:: Work instructions ::
Copy out the material word for word, starting at the line that contains "1372x875 pixels. At" and ending with the last line of the material, and leave the pictures out.

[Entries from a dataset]

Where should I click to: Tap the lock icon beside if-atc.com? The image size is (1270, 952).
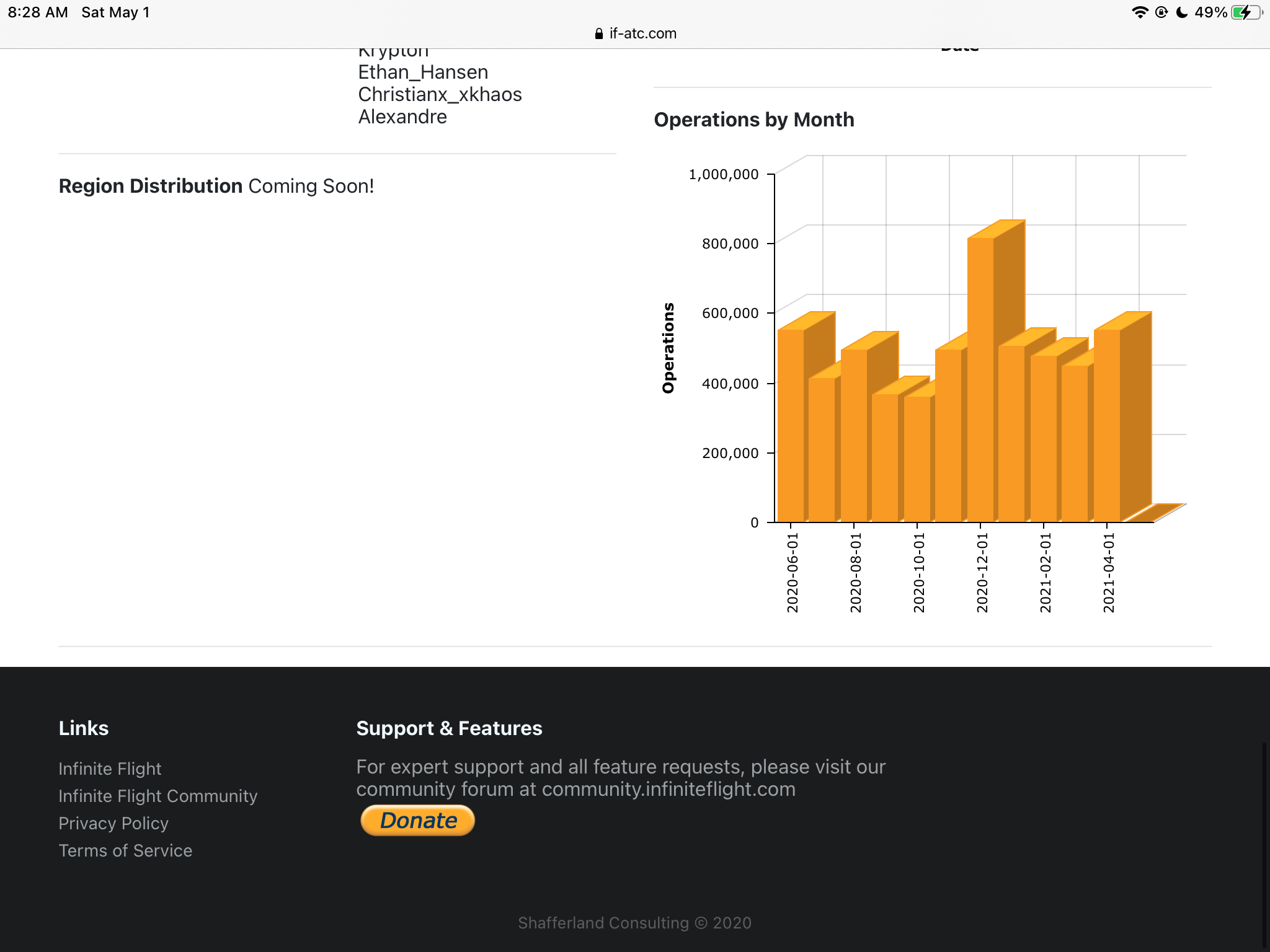coord(598,34)
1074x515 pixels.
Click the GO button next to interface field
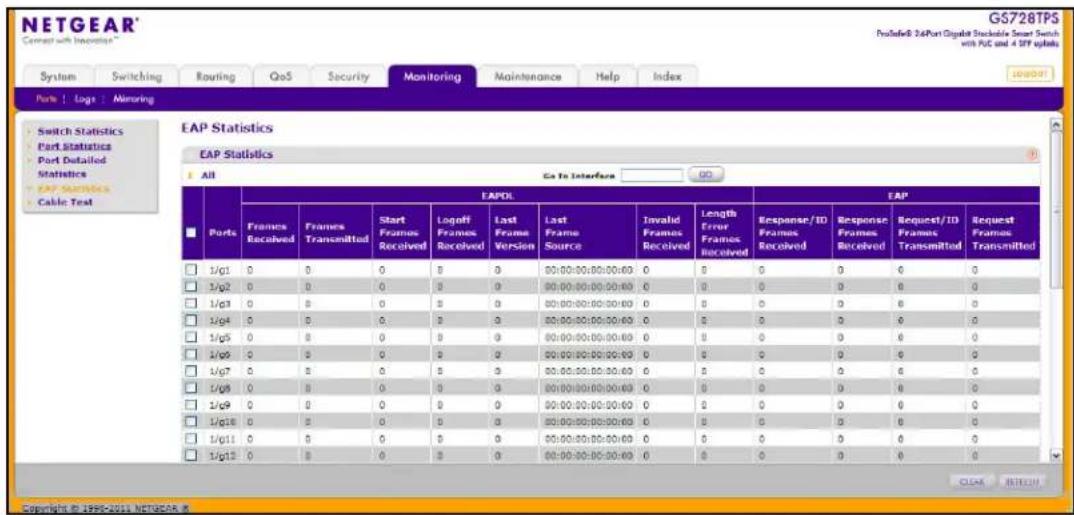pyautogui.click(x=706, y=175)

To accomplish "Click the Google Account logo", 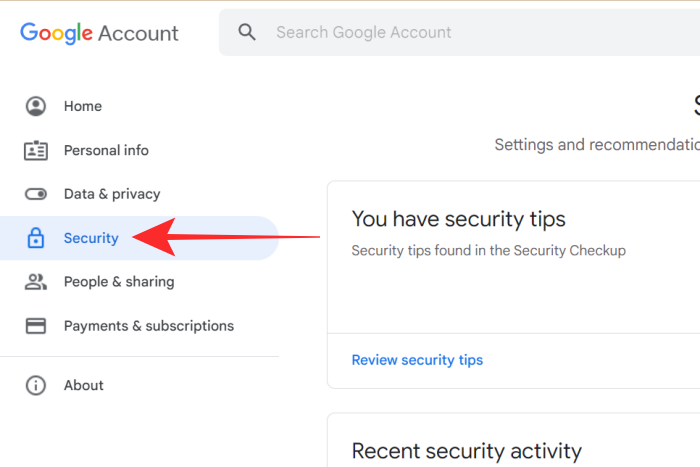I will [x=99, y=32].
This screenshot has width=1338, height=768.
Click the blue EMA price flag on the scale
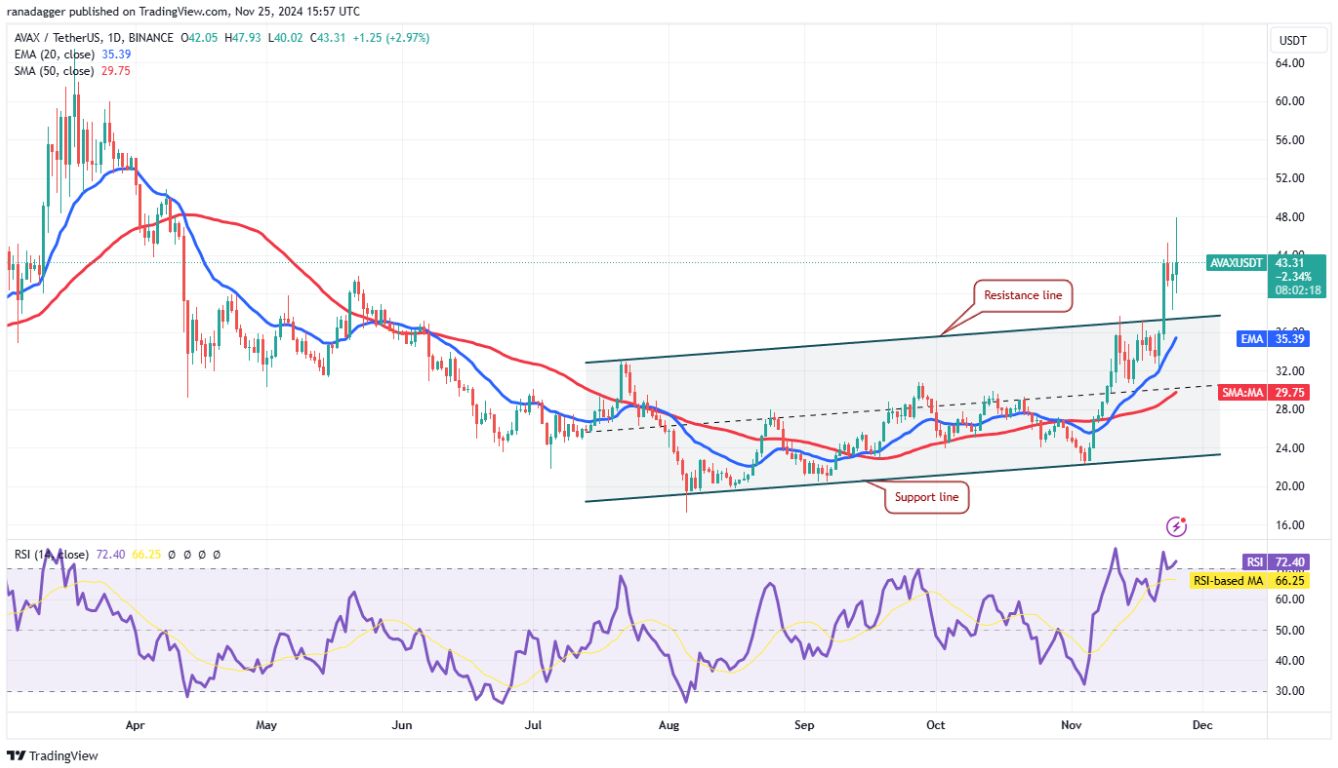[1272, 340]
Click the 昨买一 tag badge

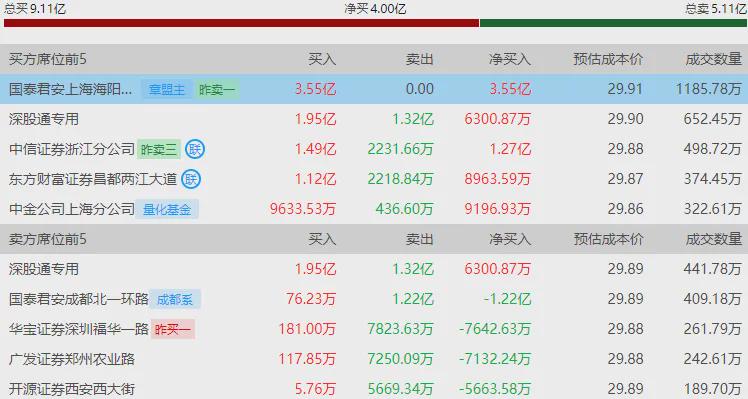(x=173, y=329)
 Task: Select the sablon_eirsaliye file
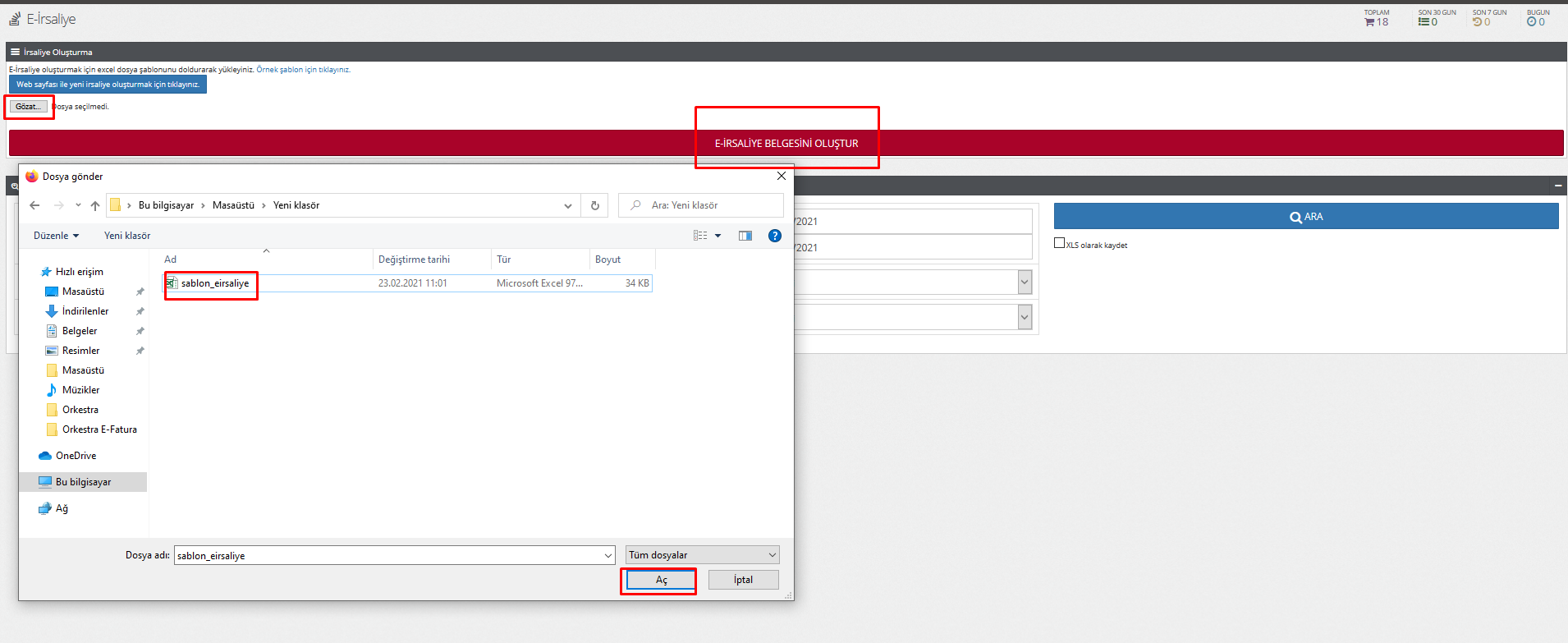(x=214, y=283)
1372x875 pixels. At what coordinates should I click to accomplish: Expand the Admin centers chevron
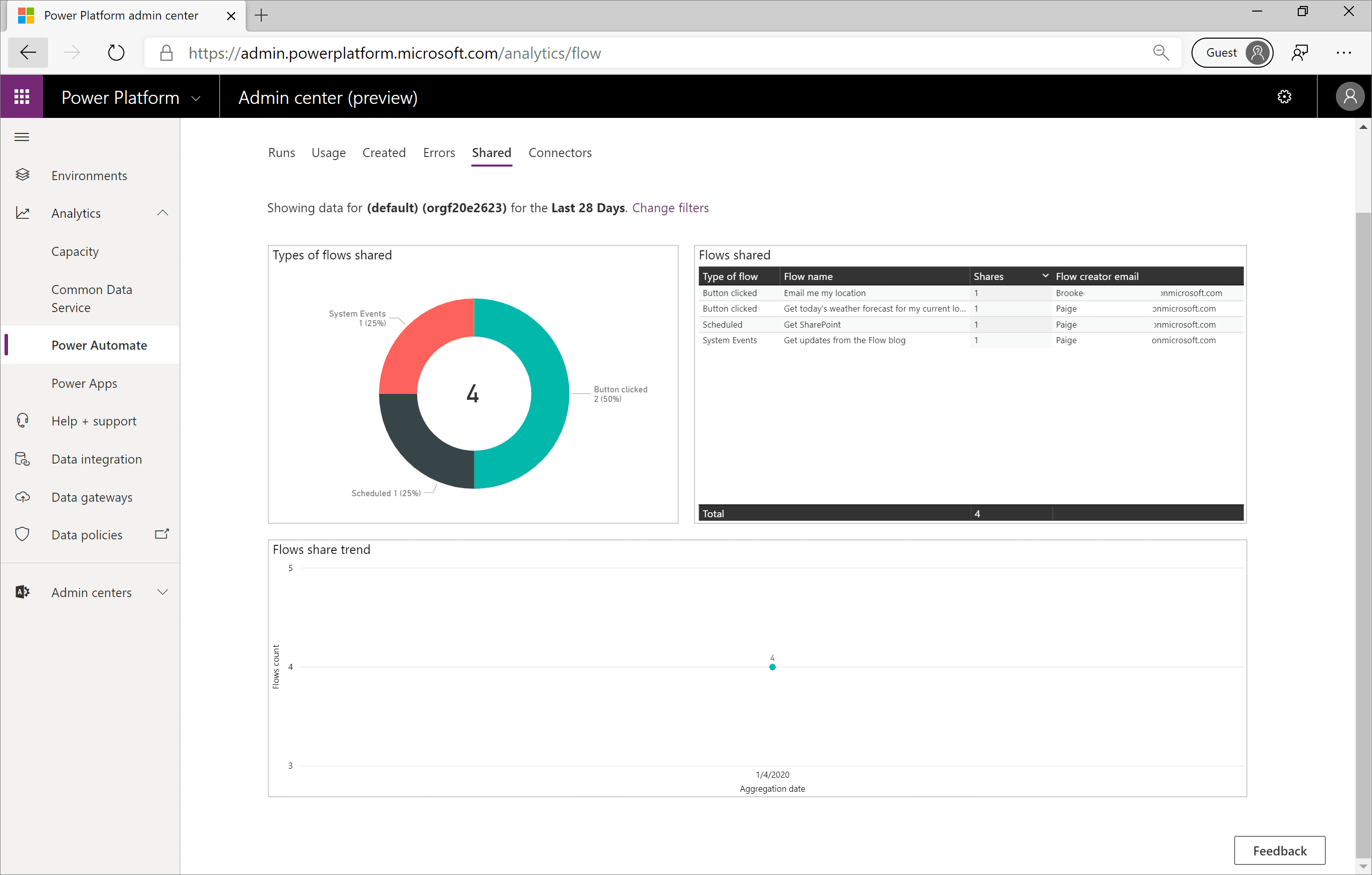162,592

:: Worked solution ::
1372x875 pixels. At what coordinates should I click to accomplish: Expand the Admin centers chevron
162,592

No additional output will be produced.